Aim of the exercise: Among the entries below, find the lines that hold the word "dimensions" and report them.
The data: Begin
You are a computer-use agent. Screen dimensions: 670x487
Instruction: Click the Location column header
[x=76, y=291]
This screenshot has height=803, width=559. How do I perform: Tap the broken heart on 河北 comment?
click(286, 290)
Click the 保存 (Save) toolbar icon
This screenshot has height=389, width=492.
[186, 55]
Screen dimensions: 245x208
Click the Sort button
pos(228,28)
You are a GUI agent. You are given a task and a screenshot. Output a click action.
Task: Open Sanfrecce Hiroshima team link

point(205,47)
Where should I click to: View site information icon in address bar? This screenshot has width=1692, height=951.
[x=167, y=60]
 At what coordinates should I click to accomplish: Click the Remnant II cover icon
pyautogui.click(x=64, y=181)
The data: End
The data: Begin
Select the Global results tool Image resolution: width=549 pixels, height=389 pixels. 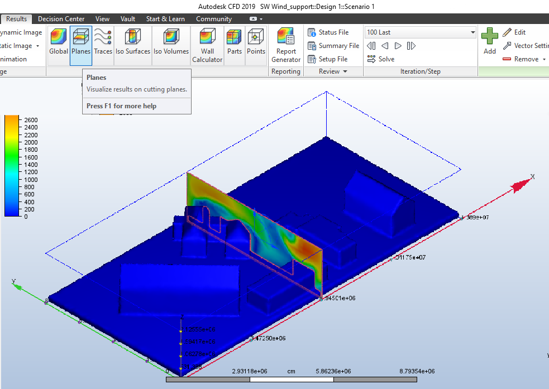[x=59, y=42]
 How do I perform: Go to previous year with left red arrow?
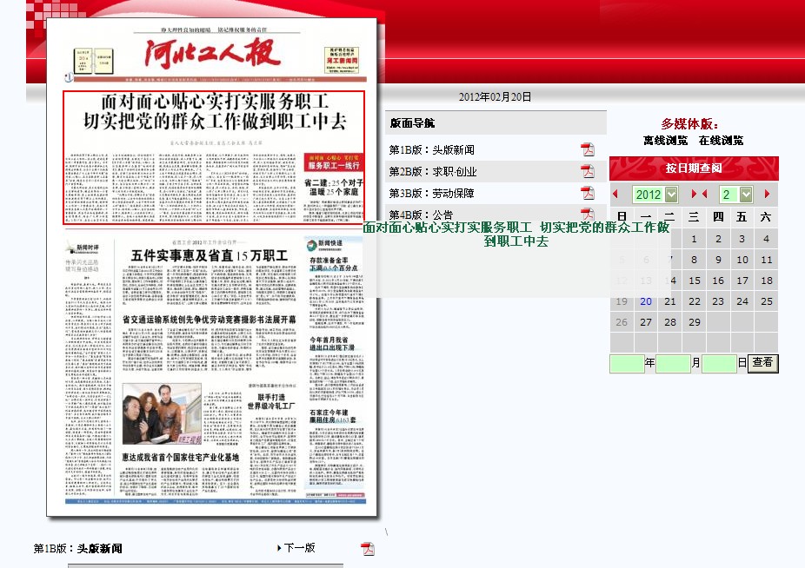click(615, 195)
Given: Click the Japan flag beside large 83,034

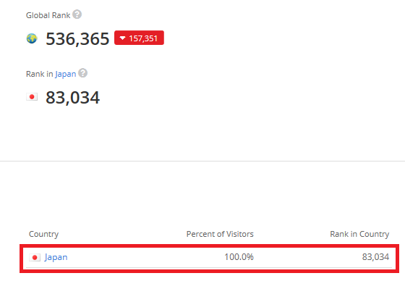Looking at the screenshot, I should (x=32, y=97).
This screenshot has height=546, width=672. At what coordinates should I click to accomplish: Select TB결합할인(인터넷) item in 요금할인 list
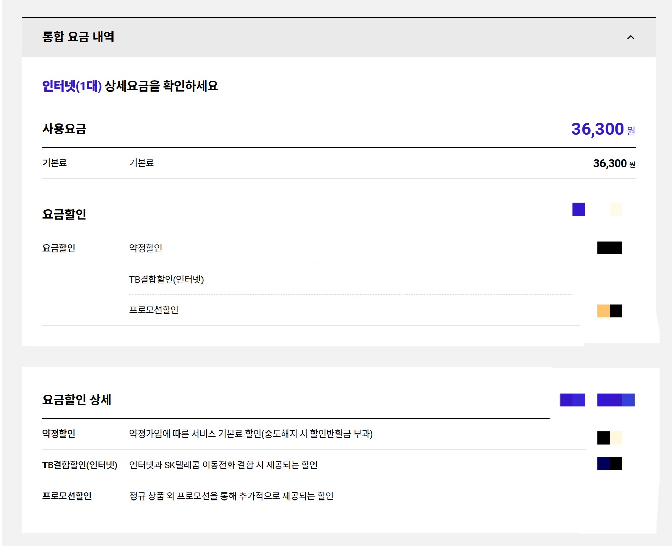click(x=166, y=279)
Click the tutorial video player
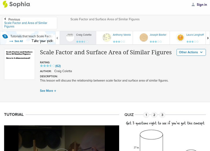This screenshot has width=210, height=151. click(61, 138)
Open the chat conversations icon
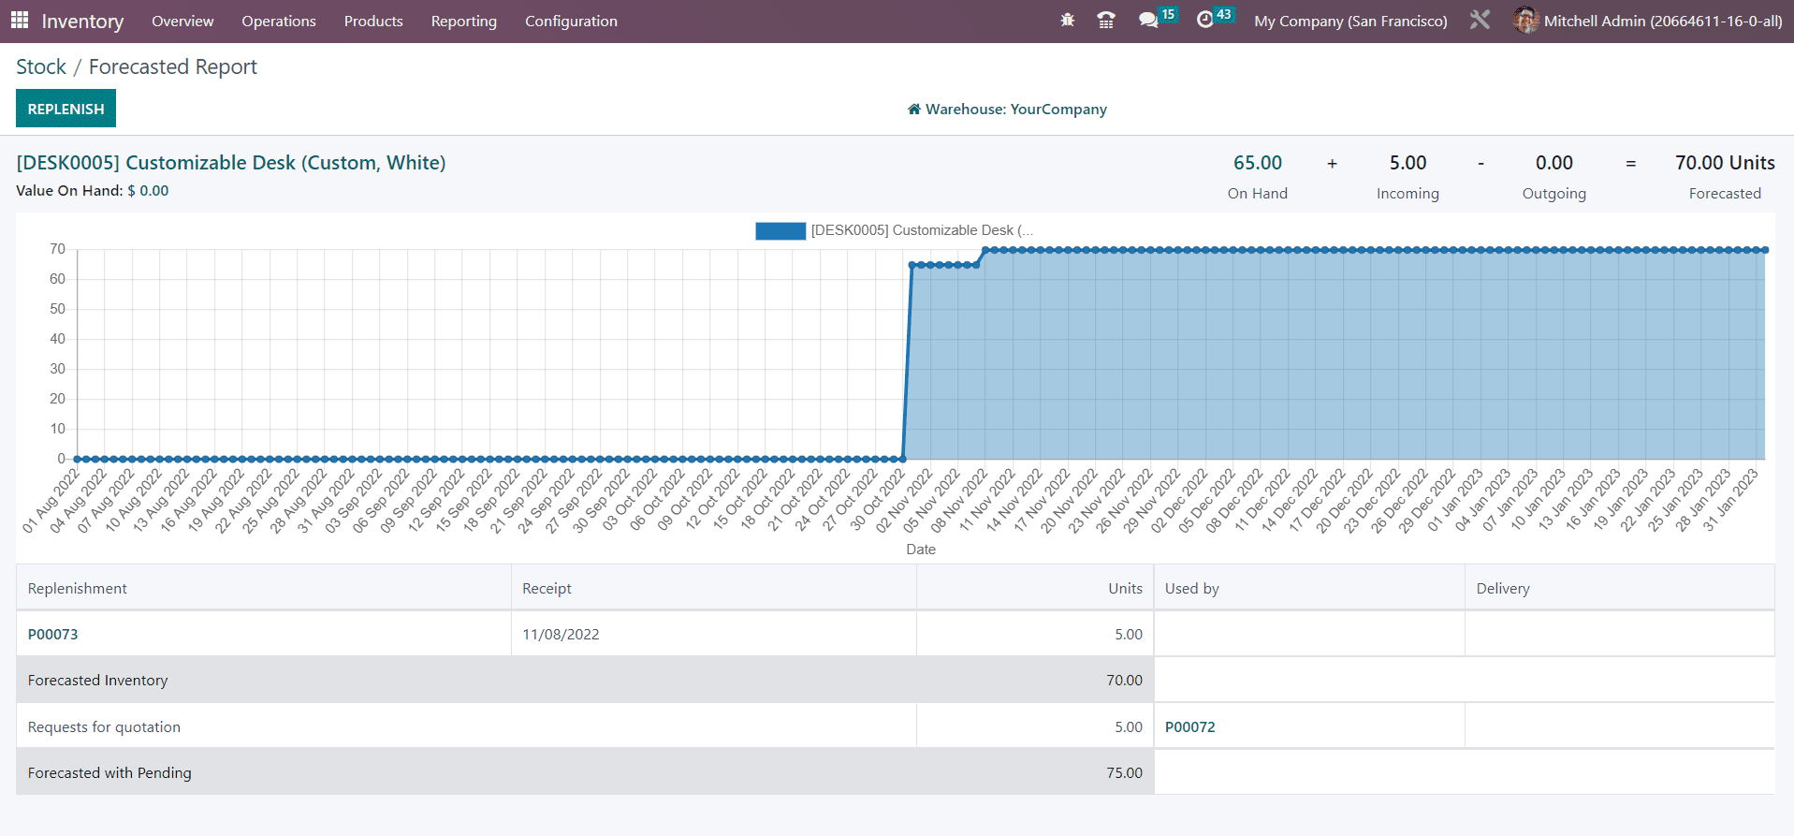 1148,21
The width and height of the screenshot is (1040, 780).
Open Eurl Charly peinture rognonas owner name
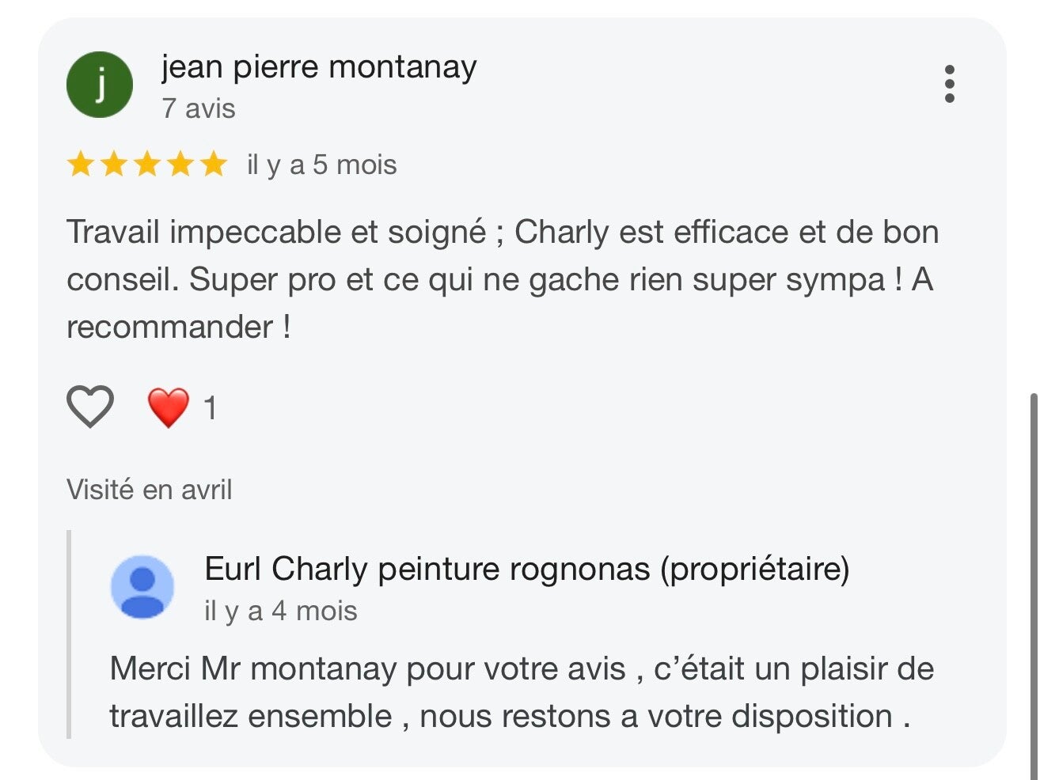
The data: End
Exercise solution:
You are a computer-use agent. Screen dimensions: 670x487
Screen dimensions: 245x208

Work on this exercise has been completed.